NATO's ability to conduct multi-national combat training could be transformed if a 24-aircraft system being proposed by a Dutch-based company takes off.
The integrated opposing force (IOPFOR) concept now being promoted by ECA Program would see a new fleet of privately-owned and operated lightweight fighters provide an aggressor training service for Alliance nations.
Platform candidates include the Chengdu J-10, RSK MiG-35 and Saab Gripen, with ECA chief executive and IOPFOR manager Melville ten Cate expecting to announce a selection in mid-May.
© RSK MiG
Russia's MiG-35 is one design being considered to equip the privately-funded fleet
The Schiphol-based company has raised €283 million ($375 million) to support the programme via an asset-backed convertible bond, which was offered from 2-30 April. While this was short of the sought-for total of €430 million, intended to support the purchase of an initial 14 aircraft, ten Cate says "we consider it a success".

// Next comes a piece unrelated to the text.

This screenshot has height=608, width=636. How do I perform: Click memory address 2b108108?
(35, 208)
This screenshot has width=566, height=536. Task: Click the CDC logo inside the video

"We remain committed to the 14 aircraft, and from a funding perspective we have more than we need for now," he adds.
ECA has previously detailed its plans to acquire a fleet of aircraft equipped with "fifth-generation" characteristics, such as an active electronically scanned array radar, infrared search and track sensors, electronic warfare equipment and supercruise flight performance.
Beyond providing aircraft to exercise against, the IOPFOR model also will include naval vessels, data links, a command and control function and access to commercial satellite imagery, plus further simulated forces.
ECA will support a three-week demonstration and evaluation exercise for NATO and allied air forces over the North Atlantic early next year, which ten Cate says will enable the company to showcase its operating concept in a "no holds barred" scenario. "People don't buy Powerpoint," he notes.